* **TASK**: Beginning with the line that holds "Image resolution: width=640" and ending with the last line of the entries below, copy every line exactly and nothing else, with the pictures left out.

Dataset items:
-------------------------

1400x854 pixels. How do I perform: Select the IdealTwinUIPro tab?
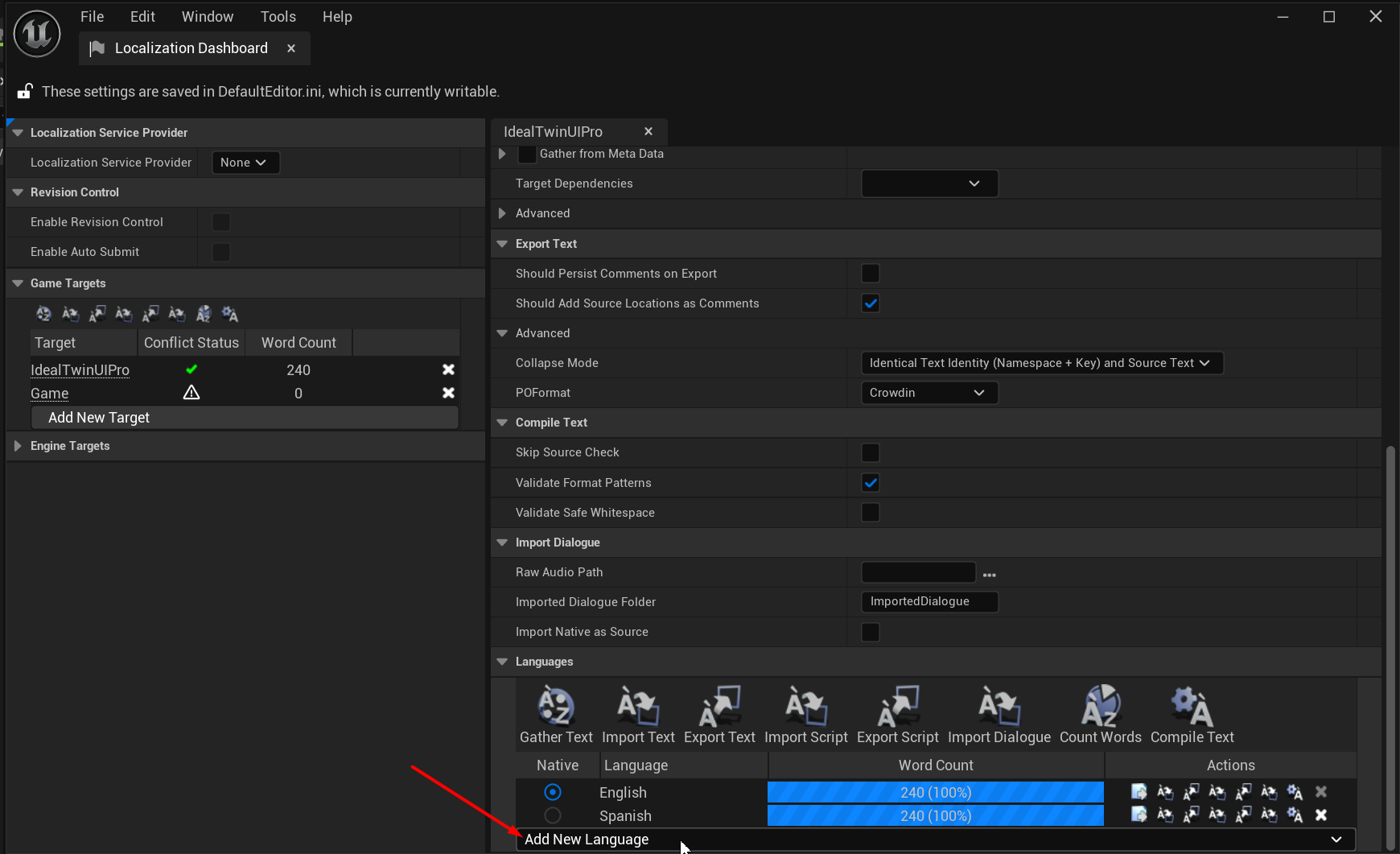click(x=554, y=132)
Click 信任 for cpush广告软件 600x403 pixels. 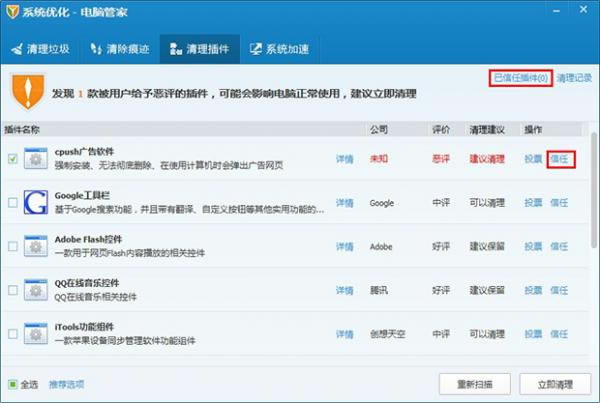tap(559, 159)
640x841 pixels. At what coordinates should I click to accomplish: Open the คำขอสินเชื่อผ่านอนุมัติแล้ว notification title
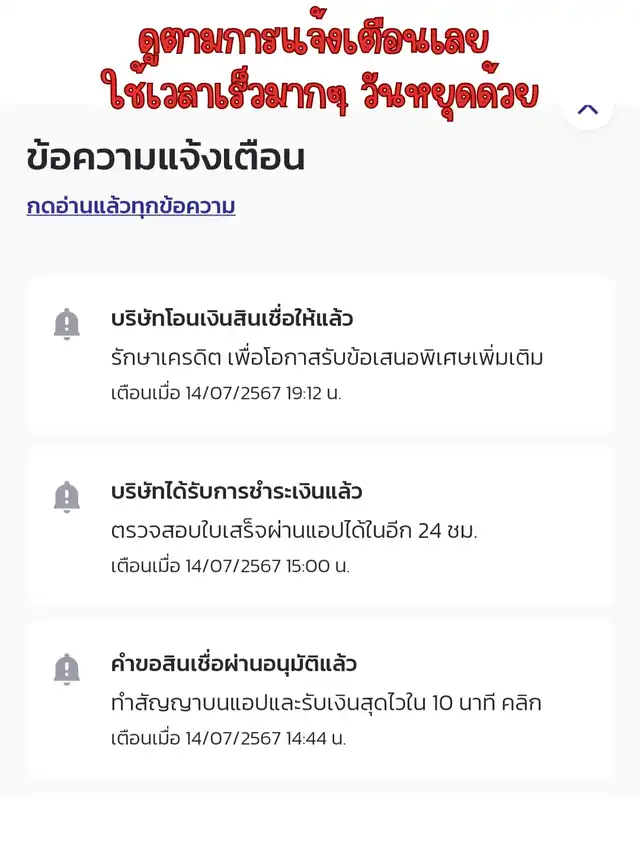[x=234, y=664]
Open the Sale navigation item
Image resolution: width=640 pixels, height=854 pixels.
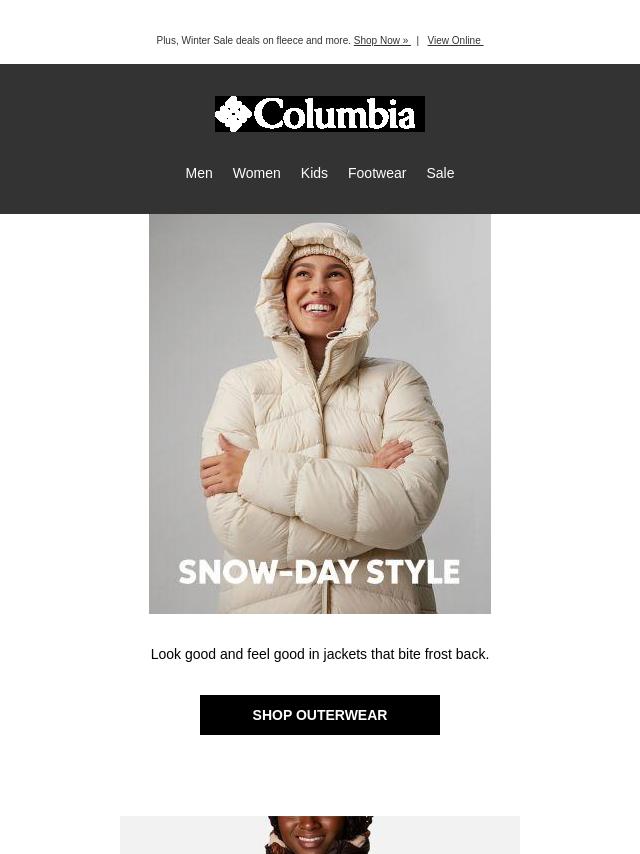[x=440, y=173]
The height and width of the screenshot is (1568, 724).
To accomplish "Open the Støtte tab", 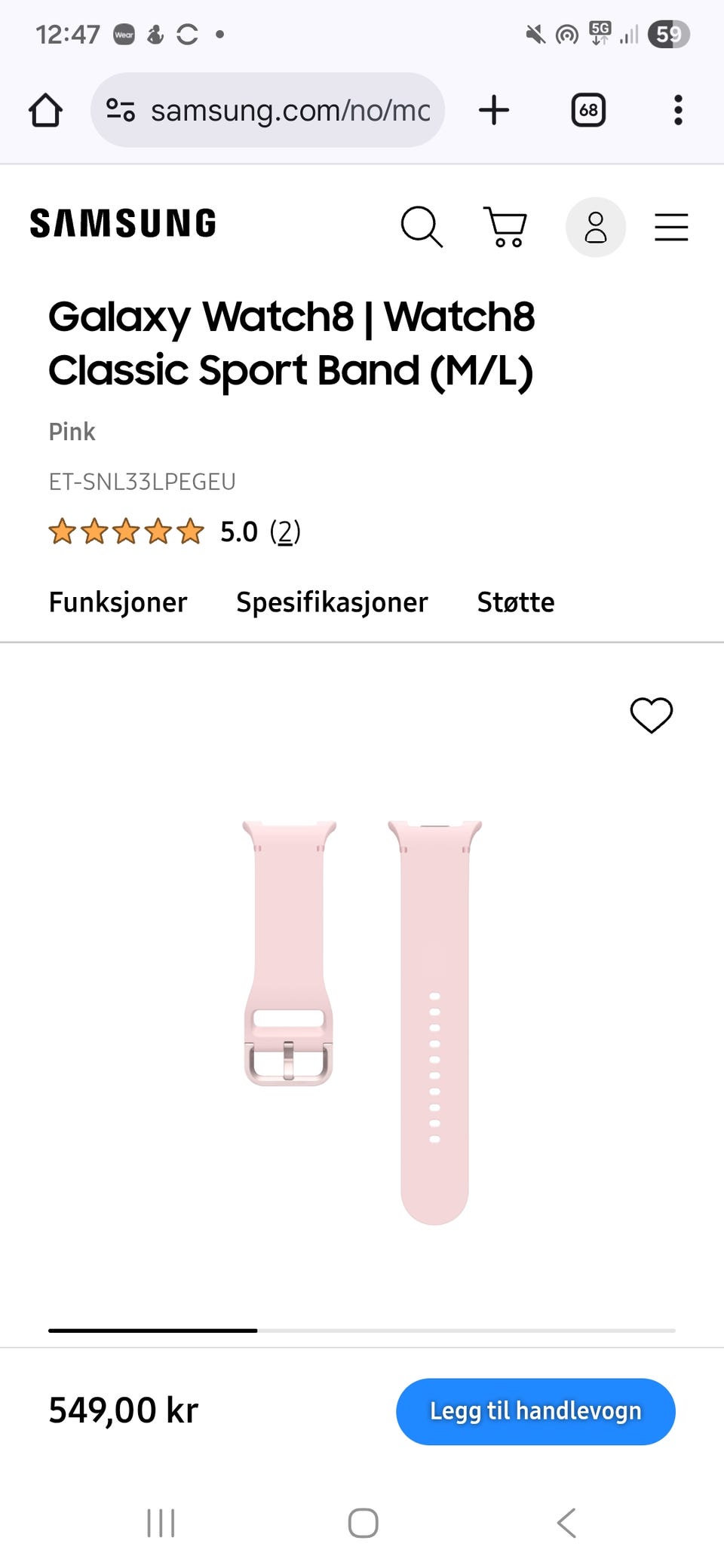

-------------------------

* **RESULT OF THE EXERCISE**:
Image resolution: width=640 pixels, height=854 pixels.
[x=440, y=173]
The height and width of the screenshot is (1568, 724).
To accomplish "Open the Støtte tab", 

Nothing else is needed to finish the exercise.